From mboxrd@z Thu Jan  1 00:00:00 1970
From: Amos Kong <akong@redhat.com>
Subject: Re: [PATCH 2/2] virtio-rng: fix stuck in catting hwrng attributes
Date: Sun, 14 Sep 2014 09:12:08 +0800
Message-ID: <20140914011208.GA1032@zen.redhat.com>
References: <1410340027-15373-1-git-send-email-akong@redhat.com>
	<1410340027-15373-3-git-send-email-akong@redhat.com>
	<8738byie04.fsf@rustcorp.com.au>
	<20140913171258.GB12276@zen.redhat.com>
Mime-Version: 1.0
Content-Type: text/plain; charset="us-ascii"
Content-Transfer-Encoding: 7bit
Cc: amit.shah@redhat.com, kvm@vger.kernel.org,
	virtualization@lists.linux-foundation.org
To: Rusty Russell <rusty@rustcorp.com.au>
Return-path: <virtualization-bounces@lists.linux-foundation.org>
Content-Disposition: inline
In-Reply-To: <20140913171258.GB12276@zen.redhat.com>
List-Unsubscribe: <https://lists.linuxfoundation.org/mailman/options/virtualization>,
	<mailto:virtualization-request@lists.linux-foundation.org?subject=unsubscribe>
List-Archive: <http://lists.linuxfoundation.org/pipermail/virtualization/>
List-Post: <mailto:virtualization@lists.linux-foundation.org>
List-Help: <mailto:virtualization-request@lists.linux-foundation.org?subject=help>
List-Subscribe: <https://lists.linuxfoundation.org/mailman/listinfo/virtualization>,
	<mailto:virtualization-request@lists.linux-foundation.org?subject=subscribe>
Sender: virtualization-bounces@lists.linux-foundation.org
Errors-To: virtualization-bounces@lists.linux-foundation.org
List-Id: kvm.vger.kernel.org

On Sun, Sep 14, 2014 at 01:12:58AM +0800, Amos Kong wrote:
> On Thu, Sep 11, 2014 at 09:08:03PM +0930, Rusty Russell wrote:
> > Amos Kong <akong@redhat.com> writes:
> > > When I check hwrng attributes in sysfs, cat process always gets
> > > stuck if guest has only 1 vcpu and uses a slow rng backend.
> > >
> > > Currently we check if there is any tasks waiting to be run on
> > > current cpu in rng_dev_read() by need_resched(). But need_resched()
> > > doesn't work because rng_dev_read() is executing in user context.
> > 
> > I don't understand this explanation?  I'd expect the sysfs process to be
> > woken by the mutex_unlock().
> 
> But actually sysfs process's not woken always, this is they the
> process gets stuck.

%s/they/why/

Hi Rusty,


Reference:
http://www.linuxgrill.com/anonymous/fire/netfilter/kernel-hacking-HOWTO-2.html

read() syscall of /dev/hwrng will enter into kernel, the read operation is
rng_dev_read(), it's userspace context (not interrupt context).

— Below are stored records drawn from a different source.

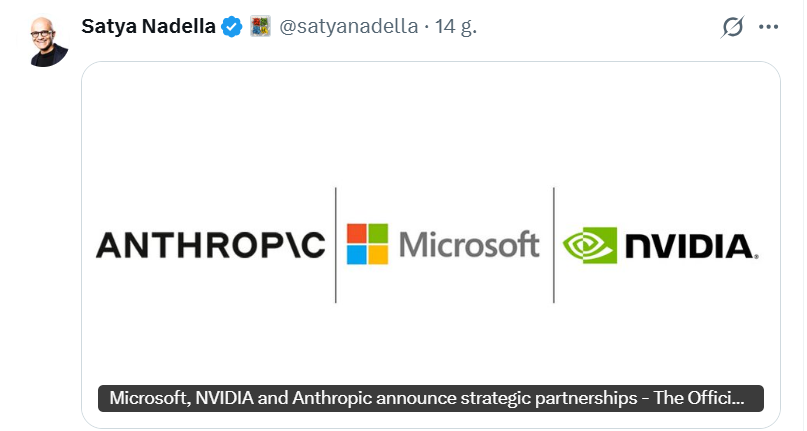Image resolution: width=807 pixels, height=431 pixels.
Task: Click the divider line between Microsoft and NVIDIA
Action: pos(553,245)
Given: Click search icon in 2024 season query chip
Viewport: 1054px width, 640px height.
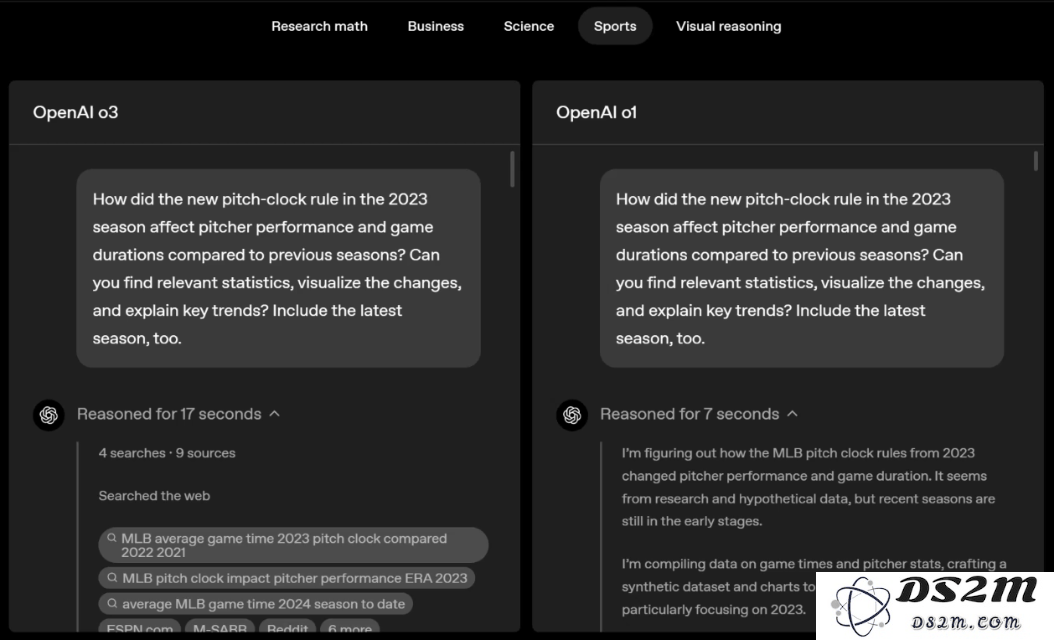Looking at the screenshot, I should pyautogui.click(x=112, y=604).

Userspace context doesn't allow other user contexts run on that CPU,
unless the kernel code sleeps for some reason.


In this case, the need_resched() doesn't work.

My solution is removing need_resched() and use an appropriate delay by 
schedule_timeout_interruptible(10).

Thanks, Amos
  
> > If we're really high priority (vs. the sysfs process) then I can see why
> > we'd need schedule_timeout_interruptible() instead of just schedule(),
> > and in that case, need_resched() would be false too.
> > 
> > You could argue that's intended behaviour, but I can't see how it
> > happens in the normal case anyway.
> > 
> > What am I missing?

> > Thanks,
> > Rusty.
> > 
> > > This patch removed need_resched() and increase delay to 10 jiffies,
> > > then other tasks can have chance to execute protected code.
> > > Delaying 1 jiffy also works, but 10 jiffies is safer.
> > >
> > > Signed-off-by: Amos Kong <akong@redhat.com>
> > > ---
> > >  drivers/char/hw_random/core.c | 3 +--
> > >  1 file changed, 1 insertion(+), 2 deletions(-)
> > >
> > > diff --git a/drivers/char/hw_random/core.c b/drivers/char/hw_random/core.c
> > > index c591d7e..b5d1b6f 100644
> > > --- a/drivers/char/hw_random/core.c
> > > +++ b/drivers/char/hw_random/core.c
> > > @@ -195,8 +195,7 @@ static ssize_t rng_dev_read(struct file *filp, char __user *buf,
> > >  
> > >  		mutex_unlock(&rng_mutex);
> > >  
> > > -		if (need_resched())
> > > -			schedule_timeout_interruptible(1);
> > > +		schedule_timeout_interruptible(10);
> > >  
> > >  		if (signal_pending(current)) {
> > >  			err = -ERESTARTSYS;
> > > --